Uitspraak
RECHTBANK ROTTERDAM
1..Het verloop van de procedure
- het verzoekschrift ex artikel 7:671b BW, met een bijlage, ontvangen op 24 november 2022;
- het verweerschrift, ontvangen op 24 november 2022.
Rechtbank Rotterdam
In deze zaak heeft de kantonrechter van de Rechtbank Rotterdam op 30 november 2022 uitspraak gedaan in een verzoek tot ontbinding van de arbeidsovereenkomst tussen Palfinger Marine Europe B.V. (PME) en [verweerder01]. PME heeft verzocht om ontbinding van de arbeidsovereenkomst met ingang van 1 januari 2023, omdat er een onoverbrugbaar verschil van mening was ontstaan over de wijze waarop [verweerder01] zijn taken diende te verrichten, wat heeft geleid tot een verstoorde arbeidsverhouding. PME heeft een beëindigingsvergoeding van € 156.304,04 bruto aangeboden aan [verweerder01].

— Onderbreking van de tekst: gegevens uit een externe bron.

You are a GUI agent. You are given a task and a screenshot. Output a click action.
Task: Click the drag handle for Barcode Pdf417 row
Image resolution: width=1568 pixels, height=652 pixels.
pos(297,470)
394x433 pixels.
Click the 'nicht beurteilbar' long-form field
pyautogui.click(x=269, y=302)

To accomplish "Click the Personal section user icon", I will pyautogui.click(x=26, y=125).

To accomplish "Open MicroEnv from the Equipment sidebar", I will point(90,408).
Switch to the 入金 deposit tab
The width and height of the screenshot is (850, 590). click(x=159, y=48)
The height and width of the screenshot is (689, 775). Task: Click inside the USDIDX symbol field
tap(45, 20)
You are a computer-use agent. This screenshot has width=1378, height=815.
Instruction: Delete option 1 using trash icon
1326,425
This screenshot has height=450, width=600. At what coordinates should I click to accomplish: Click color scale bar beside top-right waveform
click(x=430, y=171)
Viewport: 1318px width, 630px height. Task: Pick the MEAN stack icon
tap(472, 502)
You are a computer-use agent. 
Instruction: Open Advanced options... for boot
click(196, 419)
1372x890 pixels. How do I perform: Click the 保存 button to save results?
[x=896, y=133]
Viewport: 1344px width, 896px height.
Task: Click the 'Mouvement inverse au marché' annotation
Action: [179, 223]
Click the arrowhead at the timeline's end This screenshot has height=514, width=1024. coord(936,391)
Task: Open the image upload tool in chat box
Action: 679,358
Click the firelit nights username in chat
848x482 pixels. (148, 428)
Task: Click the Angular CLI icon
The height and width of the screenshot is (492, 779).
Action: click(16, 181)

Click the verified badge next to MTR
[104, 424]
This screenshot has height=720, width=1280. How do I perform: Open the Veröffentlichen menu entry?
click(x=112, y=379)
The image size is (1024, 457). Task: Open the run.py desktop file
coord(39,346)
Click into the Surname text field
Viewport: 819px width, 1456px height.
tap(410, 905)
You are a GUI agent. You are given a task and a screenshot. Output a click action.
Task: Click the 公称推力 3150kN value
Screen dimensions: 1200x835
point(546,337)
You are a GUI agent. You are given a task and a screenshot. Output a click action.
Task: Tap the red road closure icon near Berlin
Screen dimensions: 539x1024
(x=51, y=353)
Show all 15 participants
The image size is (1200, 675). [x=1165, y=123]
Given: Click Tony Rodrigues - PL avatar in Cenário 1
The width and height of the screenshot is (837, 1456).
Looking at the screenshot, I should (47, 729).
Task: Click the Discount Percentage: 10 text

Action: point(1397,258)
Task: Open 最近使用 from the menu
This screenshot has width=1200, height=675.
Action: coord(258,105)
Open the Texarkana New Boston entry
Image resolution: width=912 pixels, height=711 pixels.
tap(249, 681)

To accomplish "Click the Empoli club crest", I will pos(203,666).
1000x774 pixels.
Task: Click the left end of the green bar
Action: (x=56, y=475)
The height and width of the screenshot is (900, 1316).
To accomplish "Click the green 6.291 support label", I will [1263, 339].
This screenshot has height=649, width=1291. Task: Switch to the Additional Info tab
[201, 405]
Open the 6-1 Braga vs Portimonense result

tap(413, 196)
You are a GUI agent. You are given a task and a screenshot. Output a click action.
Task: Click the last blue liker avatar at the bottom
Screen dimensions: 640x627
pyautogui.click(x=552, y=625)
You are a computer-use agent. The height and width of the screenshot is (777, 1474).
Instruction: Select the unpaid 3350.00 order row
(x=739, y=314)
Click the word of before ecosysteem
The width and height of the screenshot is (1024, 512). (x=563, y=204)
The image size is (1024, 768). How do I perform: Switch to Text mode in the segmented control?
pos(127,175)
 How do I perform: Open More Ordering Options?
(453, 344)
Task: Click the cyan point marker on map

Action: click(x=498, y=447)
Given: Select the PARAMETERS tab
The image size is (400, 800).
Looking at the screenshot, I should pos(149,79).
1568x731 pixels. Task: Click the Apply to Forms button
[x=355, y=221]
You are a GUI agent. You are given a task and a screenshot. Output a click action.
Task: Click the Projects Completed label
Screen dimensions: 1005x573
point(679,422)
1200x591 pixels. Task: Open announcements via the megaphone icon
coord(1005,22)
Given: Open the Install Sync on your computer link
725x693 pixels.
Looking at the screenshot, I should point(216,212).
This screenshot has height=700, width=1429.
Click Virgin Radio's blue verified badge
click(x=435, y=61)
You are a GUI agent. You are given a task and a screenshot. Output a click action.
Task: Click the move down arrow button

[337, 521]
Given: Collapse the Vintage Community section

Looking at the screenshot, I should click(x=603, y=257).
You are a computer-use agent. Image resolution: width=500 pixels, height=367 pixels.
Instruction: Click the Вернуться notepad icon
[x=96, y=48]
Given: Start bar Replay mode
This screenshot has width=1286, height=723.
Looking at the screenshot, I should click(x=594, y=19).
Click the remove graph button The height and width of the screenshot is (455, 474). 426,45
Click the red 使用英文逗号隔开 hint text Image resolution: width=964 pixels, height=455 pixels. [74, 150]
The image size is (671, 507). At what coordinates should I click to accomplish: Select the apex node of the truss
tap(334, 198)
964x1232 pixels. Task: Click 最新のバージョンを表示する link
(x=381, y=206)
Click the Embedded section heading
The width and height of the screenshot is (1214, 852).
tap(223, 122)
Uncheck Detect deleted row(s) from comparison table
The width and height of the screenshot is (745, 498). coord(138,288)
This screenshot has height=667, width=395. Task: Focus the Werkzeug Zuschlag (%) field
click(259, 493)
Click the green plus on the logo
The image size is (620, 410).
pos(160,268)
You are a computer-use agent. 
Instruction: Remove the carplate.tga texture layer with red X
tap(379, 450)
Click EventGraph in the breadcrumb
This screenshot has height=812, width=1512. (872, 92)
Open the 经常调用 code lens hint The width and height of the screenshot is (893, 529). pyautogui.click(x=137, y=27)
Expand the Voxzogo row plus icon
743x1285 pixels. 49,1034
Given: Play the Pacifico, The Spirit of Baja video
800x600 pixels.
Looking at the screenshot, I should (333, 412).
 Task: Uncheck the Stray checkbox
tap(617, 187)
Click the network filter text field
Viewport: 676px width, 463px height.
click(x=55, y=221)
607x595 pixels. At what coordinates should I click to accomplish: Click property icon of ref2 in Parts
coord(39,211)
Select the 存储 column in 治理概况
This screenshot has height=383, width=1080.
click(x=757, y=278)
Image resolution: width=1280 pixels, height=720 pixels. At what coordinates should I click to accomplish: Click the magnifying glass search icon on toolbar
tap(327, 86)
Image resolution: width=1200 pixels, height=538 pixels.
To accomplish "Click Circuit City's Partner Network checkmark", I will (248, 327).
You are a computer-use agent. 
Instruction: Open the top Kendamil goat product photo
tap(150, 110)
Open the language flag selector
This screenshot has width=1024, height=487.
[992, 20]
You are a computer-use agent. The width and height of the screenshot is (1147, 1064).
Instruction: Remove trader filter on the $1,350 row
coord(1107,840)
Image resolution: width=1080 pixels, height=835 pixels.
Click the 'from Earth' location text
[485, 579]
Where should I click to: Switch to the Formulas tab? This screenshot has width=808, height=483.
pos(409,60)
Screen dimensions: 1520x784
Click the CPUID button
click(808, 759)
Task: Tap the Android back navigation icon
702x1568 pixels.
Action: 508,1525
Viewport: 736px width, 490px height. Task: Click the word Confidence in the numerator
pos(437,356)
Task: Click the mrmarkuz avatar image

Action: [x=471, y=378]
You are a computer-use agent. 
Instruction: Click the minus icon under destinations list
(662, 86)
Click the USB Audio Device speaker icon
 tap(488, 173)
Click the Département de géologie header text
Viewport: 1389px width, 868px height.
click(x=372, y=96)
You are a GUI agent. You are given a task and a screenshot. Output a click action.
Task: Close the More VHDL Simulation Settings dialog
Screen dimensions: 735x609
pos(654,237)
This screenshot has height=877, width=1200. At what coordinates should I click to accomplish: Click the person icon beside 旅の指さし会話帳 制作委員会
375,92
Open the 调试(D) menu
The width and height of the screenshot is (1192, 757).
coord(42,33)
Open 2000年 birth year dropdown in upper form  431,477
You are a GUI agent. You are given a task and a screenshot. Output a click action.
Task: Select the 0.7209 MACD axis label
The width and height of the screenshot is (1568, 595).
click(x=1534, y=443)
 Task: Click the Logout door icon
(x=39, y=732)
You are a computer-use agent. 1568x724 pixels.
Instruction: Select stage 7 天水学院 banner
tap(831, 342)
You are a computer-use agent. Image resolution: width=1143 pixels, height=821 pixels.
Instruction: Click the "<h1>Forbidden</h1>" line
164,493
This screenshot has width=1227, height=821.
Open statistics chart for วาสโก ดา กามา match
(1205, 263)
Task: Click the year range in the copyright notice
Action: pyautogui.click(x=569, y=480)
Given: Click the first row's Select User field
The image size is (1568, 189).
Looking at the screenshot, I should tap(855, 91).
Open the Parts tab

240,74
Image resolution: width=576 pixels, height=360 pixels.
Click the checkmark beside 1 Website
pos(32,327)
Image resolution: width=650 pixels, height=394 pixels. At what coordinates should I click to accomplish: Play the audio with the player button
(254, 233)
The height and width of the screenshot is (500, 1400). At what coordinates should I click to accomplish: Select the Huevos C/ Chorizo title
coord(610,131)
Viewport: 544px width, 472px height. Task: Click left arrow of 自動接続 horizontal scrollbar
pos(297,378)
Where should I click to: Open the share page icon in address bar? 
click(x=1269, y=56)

[verweerder01] heeft het verzoek van PME betwist, maar erkent dat er sprake is van een verstoorde arbeidsverhouding. Hij is van mening dat de kantonrechter moet beoordelen of er een grond is voor ontbinding van de arbeidsovereenkomst. Indien de kantonrechter tot ontbinding overgaat, acht hij de aangeboden beëindigingsvergoeding redelijk.
De kantonrechter heeft vastgesteld dat er een verstoring van de arbeidsverhouding is en dat herplaatsing niet mogelijk is. Gezien de omstandigheden heeft de kantonrechter geoordeeld dat de arbeidsovereenkomst ontbonden kan worden. De kantonrechter heeft de ontbinding per 1 januari 2023 uitgesproken en de beëindigingsvergoeding van € 156.304,04 bruto toegekend aan [verweerder01]. Tevens is bepaald dat partijen hun eigen proceskosten dragen.